Directions for this task: Starting at the line that contains "Open Counter-Strike: Global", repeat each line of the listing below through the last one, exactly, and leave out every picture.

Source data:
###
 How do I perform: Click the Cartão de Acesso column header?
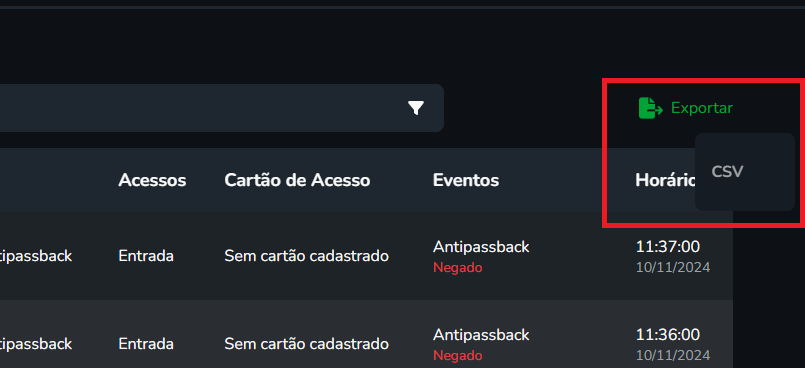coord(297,180)
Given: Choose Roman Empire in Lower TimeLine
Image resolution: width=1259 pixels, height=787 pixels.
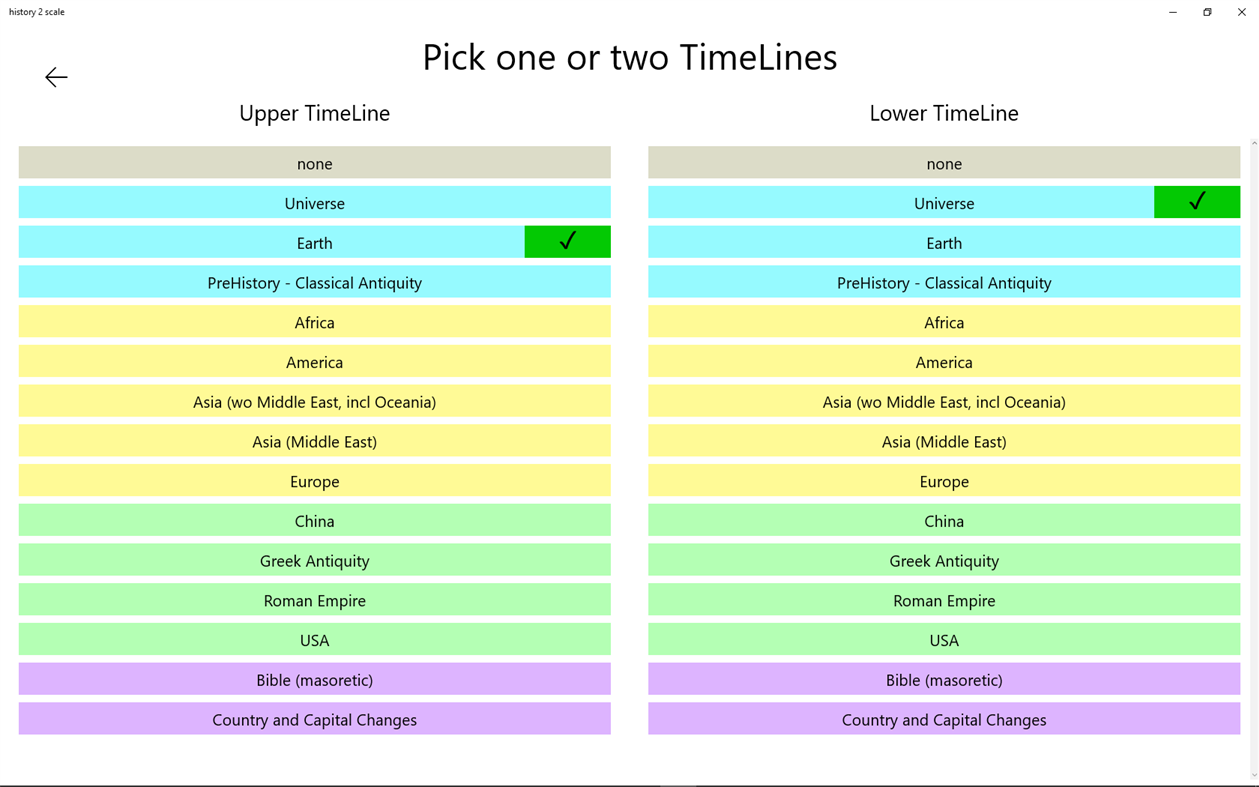Looking at the screenshot, I should point(943,601).
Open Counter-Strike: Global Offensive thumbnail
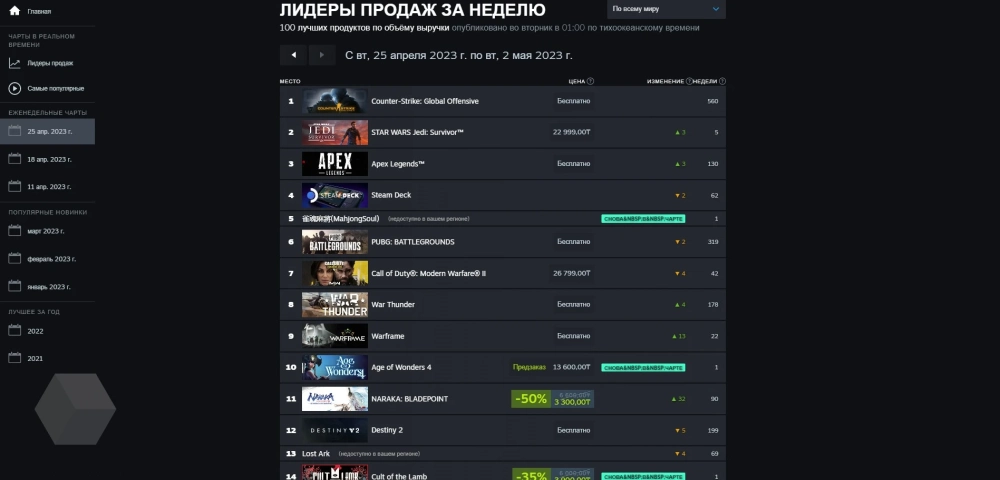 (x=335, y=101)
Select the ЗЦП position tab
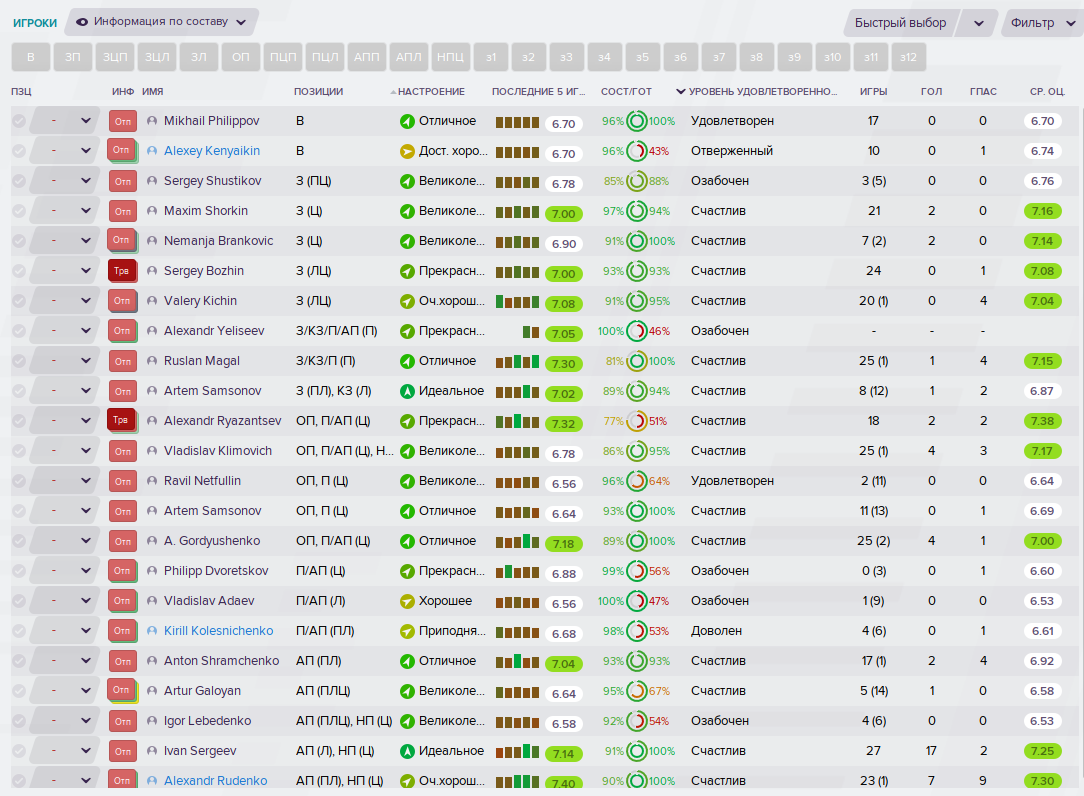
###
Written solution:
Open Counter-Strike: Global Offensive thumbnail
 (x=335, y=101)
Select the ЗЦП position tab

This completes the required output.